* 提供された行:
<<<<
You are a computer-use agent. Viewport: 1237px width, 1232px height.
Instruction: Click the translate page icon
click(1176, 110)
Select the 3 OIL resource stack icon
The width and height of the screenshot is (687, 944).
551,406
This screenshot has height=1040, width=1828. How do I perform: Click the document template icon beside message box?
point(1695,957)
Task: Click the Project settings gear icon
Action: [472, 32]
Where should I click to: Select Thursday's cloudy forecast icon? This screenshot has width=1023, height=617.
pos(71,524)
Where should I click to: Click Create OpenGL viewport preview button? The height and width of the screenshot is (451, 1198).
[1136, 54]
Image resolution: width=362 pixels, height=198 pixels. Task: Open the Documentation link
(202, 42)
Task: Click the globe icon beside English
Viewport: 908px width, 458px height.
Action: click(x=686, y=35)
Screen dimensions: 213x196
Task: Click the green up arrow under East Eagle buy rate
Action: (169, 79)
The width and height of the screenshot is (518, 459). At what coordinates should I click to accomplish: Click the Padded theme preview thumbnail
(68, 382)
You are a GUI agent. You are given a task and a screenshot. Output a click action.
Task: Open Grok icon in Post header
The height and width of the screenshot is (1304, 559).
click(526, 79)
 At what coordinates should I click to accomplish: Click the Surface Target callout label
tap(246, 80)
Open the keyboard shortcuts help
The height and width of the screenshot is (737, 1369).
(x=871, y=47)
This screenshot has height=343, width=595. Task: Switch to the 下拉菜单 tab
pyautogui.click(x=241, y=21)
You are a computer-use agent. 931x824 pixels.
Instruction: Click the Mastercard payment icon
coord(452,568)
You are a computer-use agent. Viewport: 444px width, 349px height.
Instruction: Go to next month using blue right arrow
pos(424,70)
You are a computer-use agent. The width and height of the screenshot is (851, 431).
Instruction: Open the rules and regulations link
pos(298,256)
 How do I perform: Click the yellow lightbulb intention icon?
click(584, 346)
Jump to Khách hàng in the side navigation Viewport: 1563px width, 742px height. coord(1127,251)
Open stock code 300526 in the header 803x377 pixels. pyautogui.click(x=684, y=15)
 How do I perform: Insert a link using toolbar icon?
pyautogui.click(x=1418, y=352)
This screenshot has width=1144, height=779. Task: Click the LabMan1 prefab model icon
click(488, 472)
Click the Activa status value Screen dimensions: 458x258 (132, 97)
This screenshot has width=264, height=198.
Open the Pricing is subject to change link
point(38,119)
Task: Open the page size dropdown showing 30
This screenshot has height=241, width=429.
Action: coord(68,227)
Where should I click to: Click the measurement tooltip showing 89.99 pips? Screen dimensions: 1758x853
>>>>
* 依頼:
「Jump to Khách」を含む行から最後の行までの範囲を、「dropdown」を「selector」に置き換えて書き直してください。ほかの部分は変えず、その範囲の行だけを出すこと。

* 出力結果:
Jump to Khách hàng in the side navigation Viewport: 1563px width, 742px height. coord(1127,251)
Open stock code 300526 in the header 803x377 pixels. pyautogui.click(x=684, y=15)
 How do I perform: Insert a link using toolbar icon?
pyautogui.click(x=1418, y=352)
This screenshot has width=1144, height=779. Task: Click the LabMan1 prefab model icon
click(488, 472)
Click the Activa status value Screen dimensions: 458x258 (132, 97)
This screenshot has width=264, height=198.
Open the Pricing is subject to change link
point(38,119)
Task: Open the page size selector showing 30
This screenshot has height=241, width=429.
Action: coord(68,227)
Where should I click to: Click the measurement tooltip showing 89.99 pips? Screen dimensions: 1758x853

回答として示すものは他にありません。